Full-featured implementation of K-Nearest Neighbors (KNN) for multiple regression problems. The final solution is automatically stored for deployment.

**General**

**Detail of
computed results reported**. Detail of computed results; if Minimal
detail is requested, spreadsheets of analysis summary, model specifications
as well descriptive statistics (regression statistics) will be displayed;
at the Comprehensive level of detail, a spreadsheet of predictions and
residuals as well as their histogram plots will be displayed; in addition
to the above, the All results level will display a spreadsheet (if the
'Creates residual statistics' option is selected) containing all data
set variables and their statistics including predictions and residuals
(whichever applicable).

**Missing
data deletion**.

**Generate
datasource, if N for input less than**. Generate a data source
for further analyses with other Data Miner nodes if the input data source
has fewer than k observations, as specified in this edit field; note that
parameter k (number of observations) will be evaluated against the number
of observations in the input data source, not the number of valid or selected
observations.

**Sampling**

**Sampling method**. Sampling method to be used for dividing the
data set into example and test subsets. Random sampling will divide the
dataset into example and testing samples in a random fashion. This is
in contrast to the First N method which selects the first N cases as the
training set and the rest as the testing sample. NOTE: you may also use
a learning/testing indicator variable method for sampling from the data.
You can access this functionality via the Advanced tab of the data spreadsheet
in the Data Acquisition of Statistica Data Miner environment.
Selecting this method (i.e. learning/testing indicator) will override
any choice of sampling you make on this tab.

**Size of
example set (%)**. Specifies the percentage of data cases that
will be used as examples. The remaining valid cases in the dataset will
be used to form the test sample.

**Seed**.
Specifies the random generator seed for dividing data into the example
and test sets

**Use first
N cases**. Selects the first N valid cases in the data set as
training subset. The rest are used for testing

**Options**

**Number of
nearest neighbors**.

**Distance
measure**. Specifies the metric to be used for measuring the
distance between two points in the input space

**Standardize
distances**. Select this option to standardize distances

**Use weighted
average\voting for predictions**.

**Cross-validation**

**Apply v-fold
cross-validation**. Applies v-fold cross-validation to obtain
estimates of the capacity, epsilon and nu parameters

**V value**.
Number of cross-validation folds

**Seed**.
Seed value for random data shuffling for cross-validation

**Minimum
K**. Start value for number of nearest neighbors (used by cross-validation
grid search)

**Maximum
K**. End value for number of nearest neighbors (used by cross-validation
grid search)

**Increment
in K**.

**Memory usage**

**Restrict
memory usage**. Restrict the amount of memory that can be used
by the analysis.

**Amount of
memory that can be used by the analysis.**. Amount of memory
that can be used by the analysis.

**Results**

**Subset used
to generate results**.

**Include
inputs**. Includes the independent variables in spreadsheets
and histograms.

**Include
outputs**. Includes the dependent variables in spreadsheets and
histograms.

**Include
predictions**. Includes predictions in spreadsheets and histograms.

**Include
residuals**. Includes residuals in spreadsheets and histograms.

**Include
standard deviations**. Includes standard deviations for regression
predictions in spreadsheets and histograms (meaningful only when number
of nearest neighbors is larger than one).

**Creates
residual statistics**. Creates predicted and residual statistics
for each case depending on the selected level of details.
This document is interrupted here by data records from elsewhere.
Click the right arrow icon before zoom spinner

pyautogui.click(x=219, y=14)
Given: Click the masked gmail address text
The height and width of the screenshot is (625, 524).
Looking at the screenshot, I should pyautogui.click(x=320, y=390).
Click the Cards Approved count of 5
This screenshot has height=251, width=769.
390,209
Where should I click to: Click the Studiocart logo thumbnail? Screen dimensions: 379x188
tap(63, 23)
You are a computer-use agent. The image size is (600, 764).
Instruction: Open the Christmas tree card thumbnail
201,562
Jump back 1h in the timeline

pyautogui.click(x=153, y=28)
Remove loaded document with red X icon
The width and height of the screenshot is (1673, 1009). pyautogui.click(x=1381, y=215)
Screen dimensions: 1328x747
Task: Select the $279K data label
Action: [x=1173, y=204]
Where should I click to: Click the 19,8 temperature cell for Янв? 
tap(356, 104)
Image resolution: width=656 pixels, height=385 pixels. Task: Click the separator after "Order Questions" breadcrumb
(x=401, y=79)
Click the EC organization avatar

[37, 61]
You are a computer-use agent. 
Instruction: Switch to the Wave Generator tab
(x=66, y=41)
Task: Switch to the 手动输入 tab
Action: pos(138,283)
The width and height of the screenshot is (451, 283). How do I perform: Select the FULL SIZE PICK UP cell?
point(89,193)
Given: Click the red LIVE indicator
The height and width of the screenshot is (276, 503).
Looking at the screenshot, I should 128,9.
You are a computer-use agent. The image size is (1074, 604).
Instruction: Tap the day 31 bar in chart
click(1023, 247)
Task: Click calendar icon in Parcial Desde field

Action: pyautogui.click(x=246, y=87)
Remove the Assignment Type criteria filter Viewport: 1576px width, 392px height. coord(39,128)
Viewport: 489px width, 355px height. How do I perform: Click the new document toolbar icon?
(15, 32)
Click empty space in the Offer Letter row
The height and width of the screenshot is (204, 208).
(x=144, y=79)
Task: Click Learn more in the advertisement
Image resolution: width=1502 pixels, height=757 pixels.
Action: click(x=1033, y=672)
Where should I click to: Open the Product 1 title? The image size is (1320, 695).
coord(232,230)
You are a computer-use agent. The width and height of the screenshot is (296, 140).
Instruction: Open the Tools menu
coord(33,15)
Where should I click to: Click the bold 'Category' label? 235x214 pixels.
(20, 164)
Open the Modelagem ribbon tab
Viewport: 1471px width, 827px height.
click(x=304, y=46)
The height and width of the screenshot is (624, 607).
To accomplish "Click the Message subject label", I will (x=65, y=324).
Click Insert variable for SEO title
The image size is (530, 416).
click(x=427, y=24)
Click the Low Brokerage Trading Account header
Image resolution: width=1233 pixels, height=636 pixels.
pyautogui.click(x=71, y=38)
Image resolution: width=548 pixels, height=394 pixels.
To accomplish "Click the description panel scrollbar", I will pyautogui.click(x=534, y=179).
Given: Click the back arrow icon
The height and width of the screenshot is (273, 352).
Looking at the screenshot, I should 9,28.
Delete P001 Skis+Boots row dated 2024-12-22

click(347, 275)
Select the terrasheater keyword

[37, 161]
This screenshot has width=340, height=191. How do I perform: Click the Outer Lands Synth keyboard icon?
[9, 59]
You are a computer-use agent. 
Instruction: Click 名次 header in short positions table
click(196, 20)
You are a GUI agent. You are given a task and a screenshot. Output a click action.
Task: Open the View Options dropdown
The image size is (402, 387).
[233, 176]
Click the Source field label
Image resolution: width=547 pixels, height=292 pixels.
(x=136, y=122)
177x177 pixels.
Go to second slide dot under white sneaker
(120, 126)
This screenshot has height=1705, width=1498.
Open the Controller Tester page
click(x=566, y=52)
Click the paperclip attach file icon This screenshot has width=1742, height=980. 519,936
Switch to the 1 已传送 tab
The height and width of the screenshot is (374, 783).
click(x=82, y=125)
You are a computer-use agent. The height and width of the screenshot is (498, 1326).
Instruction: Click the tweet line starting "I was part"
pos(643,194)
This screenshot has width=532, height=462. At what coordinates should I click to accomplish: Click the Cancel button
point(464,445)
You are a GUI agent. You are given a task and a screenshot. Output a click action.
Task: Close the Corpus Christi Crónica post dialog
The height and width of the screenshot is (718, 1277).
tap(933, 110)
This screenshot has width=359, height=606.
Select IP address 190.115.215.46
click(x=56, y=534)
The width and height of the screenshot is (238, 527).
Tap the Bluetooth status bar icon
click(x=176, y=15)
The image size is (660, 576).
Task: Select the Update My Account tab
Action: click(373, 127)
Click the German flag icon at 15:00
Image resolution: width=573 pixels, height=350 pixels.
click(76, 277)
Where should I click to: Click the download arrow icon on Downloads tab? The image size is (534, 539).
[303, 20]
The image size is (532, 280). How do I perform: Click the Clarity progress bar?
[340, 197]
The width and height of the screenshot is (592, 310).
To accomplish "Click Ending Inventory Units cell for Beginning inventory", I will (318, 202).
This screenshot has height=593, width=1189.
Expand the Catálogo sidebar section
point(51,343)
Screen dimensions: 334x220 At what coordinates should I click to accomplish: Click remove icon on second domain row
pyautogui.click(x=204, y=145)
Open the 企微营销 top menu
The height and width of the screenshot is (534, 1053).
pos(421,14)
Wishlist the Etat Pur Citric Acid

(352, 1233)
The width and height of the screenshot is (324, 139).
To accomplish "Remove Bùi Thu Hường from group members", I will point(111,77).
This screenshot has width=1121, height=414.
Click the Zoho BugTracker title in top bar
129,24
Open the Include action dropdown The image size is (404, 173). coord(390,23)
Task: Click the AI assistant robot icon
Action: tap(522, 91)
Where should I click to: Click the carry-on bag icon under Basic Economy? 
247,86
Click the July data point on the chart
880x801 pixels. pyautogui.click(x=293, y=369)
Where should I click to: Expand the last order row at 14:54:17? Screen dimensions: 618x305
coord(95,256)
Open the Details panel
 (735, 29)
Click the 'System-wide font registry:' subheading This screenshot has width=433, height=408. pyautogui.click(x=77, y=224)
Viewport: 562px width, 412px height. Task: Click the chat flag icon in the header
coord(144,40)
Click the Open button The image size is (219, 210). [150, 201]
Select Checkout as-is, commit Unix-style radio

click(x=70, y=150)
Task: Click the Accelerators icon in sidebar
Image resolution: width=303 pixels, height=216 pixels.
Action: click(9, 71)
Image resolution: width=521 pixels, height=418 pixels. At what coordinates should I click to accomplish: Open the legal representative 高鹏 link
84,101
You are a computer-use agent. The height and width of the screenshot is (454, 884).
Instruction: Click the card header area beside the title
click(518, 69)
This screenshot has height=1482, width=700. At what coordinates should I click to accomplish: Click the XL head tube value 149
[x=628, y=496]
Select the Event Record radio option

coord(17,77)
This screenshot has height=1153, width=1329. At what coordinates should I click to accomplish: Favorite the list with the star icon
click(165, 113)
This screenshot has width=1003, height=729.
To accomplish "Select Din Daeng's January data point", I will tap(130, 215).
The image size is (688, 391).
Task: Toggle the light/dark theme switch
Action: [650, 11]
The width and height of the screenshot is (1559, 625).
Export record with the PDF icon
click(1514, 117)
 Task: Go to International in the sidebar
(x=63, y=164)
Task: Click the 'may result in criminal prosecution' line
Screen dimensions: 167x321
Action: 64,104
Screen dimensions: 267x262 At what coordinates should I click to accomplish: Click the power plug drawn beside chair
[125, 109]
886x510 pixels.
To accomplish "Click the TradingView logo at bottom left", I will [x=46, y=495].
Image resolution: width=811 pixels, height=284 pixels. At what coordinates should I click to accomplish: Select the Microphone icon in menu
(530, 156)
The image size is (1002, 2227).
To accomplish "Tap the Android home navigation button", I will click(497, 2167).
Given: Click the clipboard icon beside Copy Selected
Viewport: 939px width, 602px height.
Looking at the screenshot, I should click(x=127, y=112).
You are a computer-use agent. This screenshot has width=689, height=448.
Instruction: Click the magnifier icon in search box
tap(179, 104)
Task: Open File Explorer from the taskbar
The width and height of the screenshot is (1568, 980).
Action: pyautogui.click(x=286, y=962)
**Deployment. **Deployment is
available if the Statistica installation is licensed for this feature.

**Generates
C/C++ code**. Generates C/C++ code for deployment of predictive
model.

**Generates SVB code**. Generates Statistica Visual
Basic code for deployment of predictive model.

**Generates
PMML code**. Generates PMML (Predictive Models Markup Language)
code for deployment of predictive model. This code can be used via the
Rapid Deployment options to efficiently compute predictions for (score)
large data sets.

**Saves C/C++
code**. Save C/C++ code for deployment of predictive model.

**File name
for C/C code**. Specify the name and location of the file where
to save the (C/C++) deployment code information.

**Saves SVB code**. Save Statistica Visual Basic code
for deployment of predictive model.

**File name
for SVB code**. Specify the name and location of the file where
to save the (SVB/VB) deployment code information.

**Saves PMML
code**. Saves PMML (Predictive Models Markup Language) code for
deployment of predictive model. This code can be used via the Rapid Deployment
options to efficiently compute predictions for (score) large data sets.

**File name
for PMML (XML) code**. Specify the name and location of the file
where to save the (PMML/XML) deployment code information.